- PROBLEM TO WORK ON
Could you rewrite the records starting at the line containing "Confidentialité (24, 2496)" and ending at the line containing "Вернуться на главную (178, 625)", keeping the requests and shifting every coordinate in the answers by -14? Leave the pictures out.

== == ==

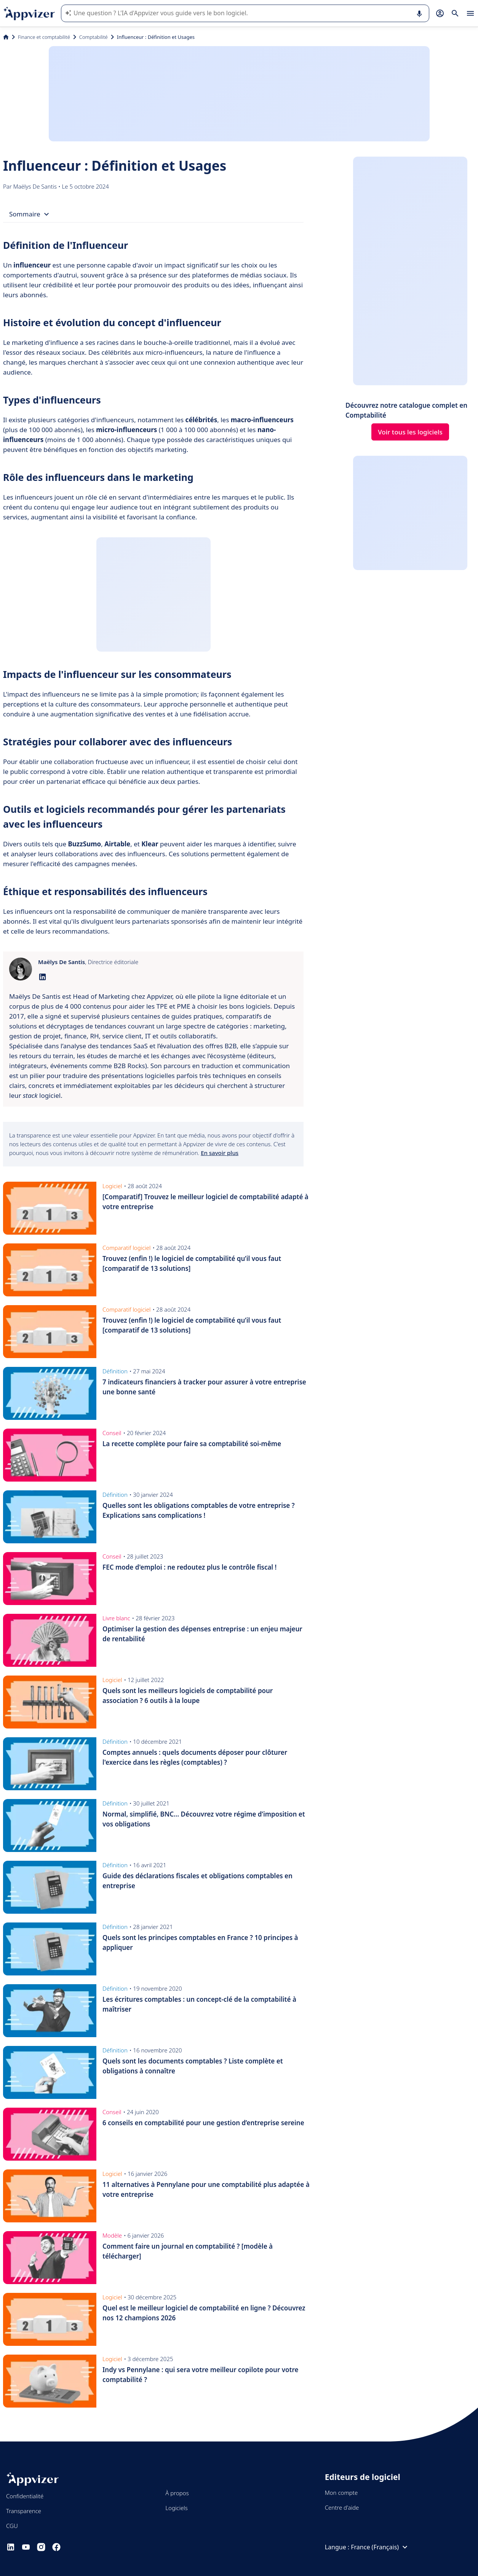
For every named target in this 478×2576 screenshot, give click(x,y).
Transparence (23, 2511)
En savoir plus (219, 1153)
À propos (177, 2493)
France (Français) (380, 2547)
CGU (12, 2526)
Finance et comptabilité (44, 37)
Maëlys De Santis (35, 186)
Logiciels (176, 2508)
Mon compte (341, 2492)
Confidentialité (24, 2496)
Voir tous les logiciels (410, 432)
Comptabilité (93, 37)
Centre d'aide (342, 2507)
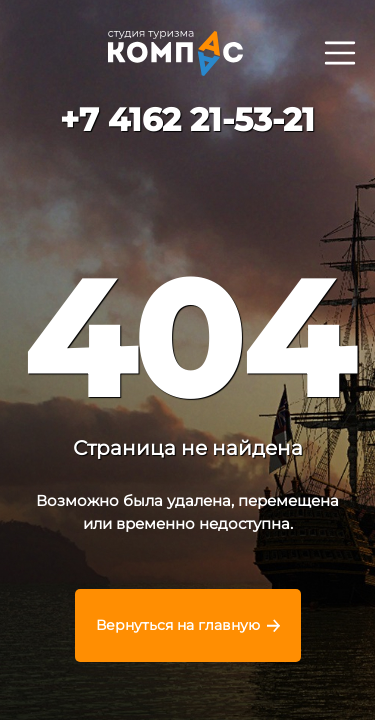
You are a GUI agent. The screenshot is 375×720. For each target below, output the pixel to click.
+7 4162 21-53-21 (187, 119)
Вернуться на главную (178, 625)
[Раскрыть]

== == ==

- THE OUTPUT
Confidentialité (10, 2482)
Voir tous les logiciels (396, 418)
Comptabilité (79, 23)
Centre d'aide (328, 2493)
You are a GUI agent. The screenshot is 375×720. For each target below, output the pixel to click.
+7 4162 21-53-21 (173, 105)
Вернуться на главную (164, 611)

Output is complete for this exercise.